『高橋是清自伝(上・下巻)』
(上塚司編、中公文庫)を
読むと、是清の人生観に
「ほめる」「ほめられる」が
横たわっていることがわかる
◆米国に留学して奴隷の
扱いを受けたり、
大蔵大臣になってぼろぼろに
なった経済の立て直しを
任されたり・・・。
幼い頃から藩士の奥方たちに
かわいがられ、何かに
つけてほめられたことが
大変な人生を切り抜ける
のに役立ったと書いている
◆自分をほめるのも上手
だったにちがいない。
苦しんだ。でも頑張り続け
たと、自分を心底たたえて
いい頃合いだろう。
きょう(11日)東日本
大震災から8年を迎えた
◆親を亡くし、子供を
亡くし、きょうだいを
亡くした人はたとえ一秒
でも悲しみが胸を離れない
歳月だったろう。
..........
• [やることリスト]:
**A.** 出典の文章によれば、高橋是清が幼い頃にかわいがられ、何かにつけてほめられた相手は誰ですか?
**B.** 出典の文章の続きを、最後の一文「歳月だったろう。」の後から書き継いでください。

• [データ一覧]:
..........
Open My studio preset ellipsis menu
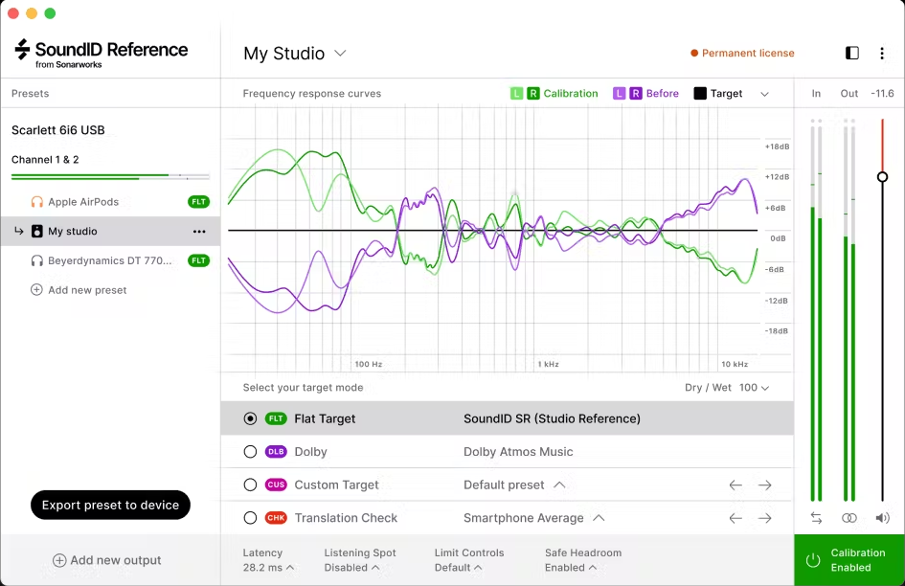Screen dimensions: 905x586 coord(199,232)
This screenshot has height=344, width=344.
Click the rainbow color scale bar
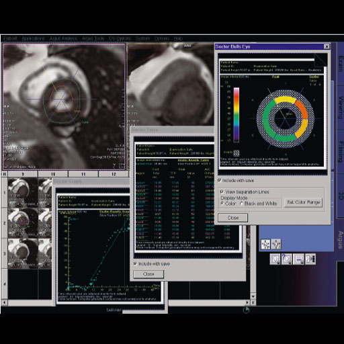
..........
• [解答一覧]:
**A.** 藩士の奥方たちです。

**B.**
その間にもしかし、宝が
そだっている。
宮城県の多賀城高校では
今春、災害科学科の1期生
33人が卒業し、新たな
舞台へと飛び立った。
痛切な不幸に襲われた
あの日、10歳でしか
なかった子供たちが成長し、
自然の猛威に立ち向かう
道を進むという。
この先どれほどたくさんの
命を救うことだろう
◆使命感と温かさに
包まれるその気持ちだけ
でも、ほめられるに
値する。
(編集手帳 讀賣新聞3/11)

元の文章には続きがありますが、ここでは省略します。